[AR] Re: electric turbopumps

  • From: Henry Spencer <hspencer@xxxxxxxxxxxxx>
  • To: arocket list <arocket@xxxxxxxxxxxxx>
  • Date: Mon, 10 Apr 2023 12:14:56 -0400 (EDT)

On Mon, 10 Apr 2023, James Fackert wrote:

Well, there's this orbital rocket maker that is working to replace hydraulic gymbal actuators with electric, is already using high power density electric motors from an associated electric car maker for control service actuators, and that company has deep motor generator high powercontrol expertise, builds their own electronics, has carbon fiber wrapped rotor thousandish horsepower motor generators in mass production.The rocket maker has pretty impressive full flow cycle rocket engines in mass production now. What would you say the odds are that there might be high speed electric motor/generators in the turbine power loops now or in the future?

Completely unknown; insufficient data.  Just because you've got a shiny
new hammer, *doesn't* mean that every problem looks like a nail, not when examined carefully.
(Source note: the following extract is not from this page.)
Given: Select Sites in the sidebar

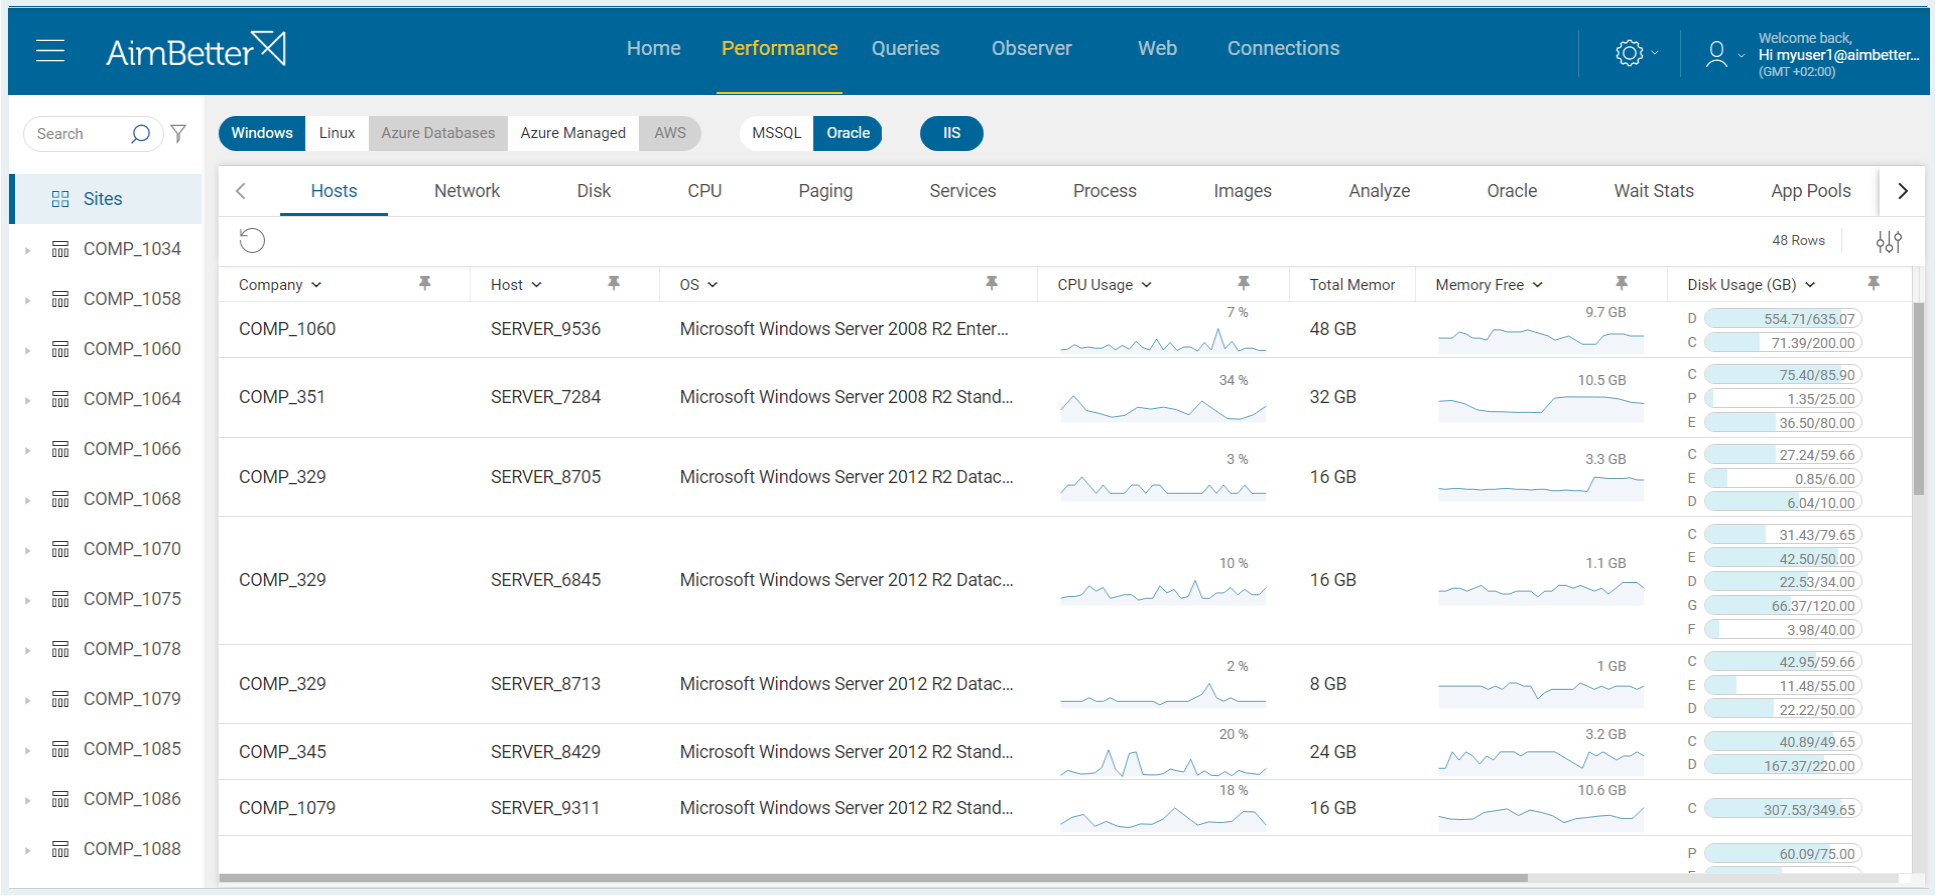Looking at the screenshot, I should [x=102, y=199].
Replacing a drive shaft (not even a gearbox) with a generator/motor pair is a big jump in complexity and cost. There needs to be a really good reason. A staged-combustion engine needs a *lot* of pump power -- that's why you resort to staged combustion in the first place.

The replacement is especially unappealing if the drive-shaft solution is already working.

Don't need a motor and a generator. One device spins it up, manages a  difficult high power loop, and provides lots of auxiliary power for electric actuators and such.

If you need serious power for actuators, it could easily make sense to add a generator to a turbopump shaft -- it's common to hang auxiliaries on them. That's a *separate* question from whether you try to replace the drive shaft with a generator/motor pair, which is much more challenging.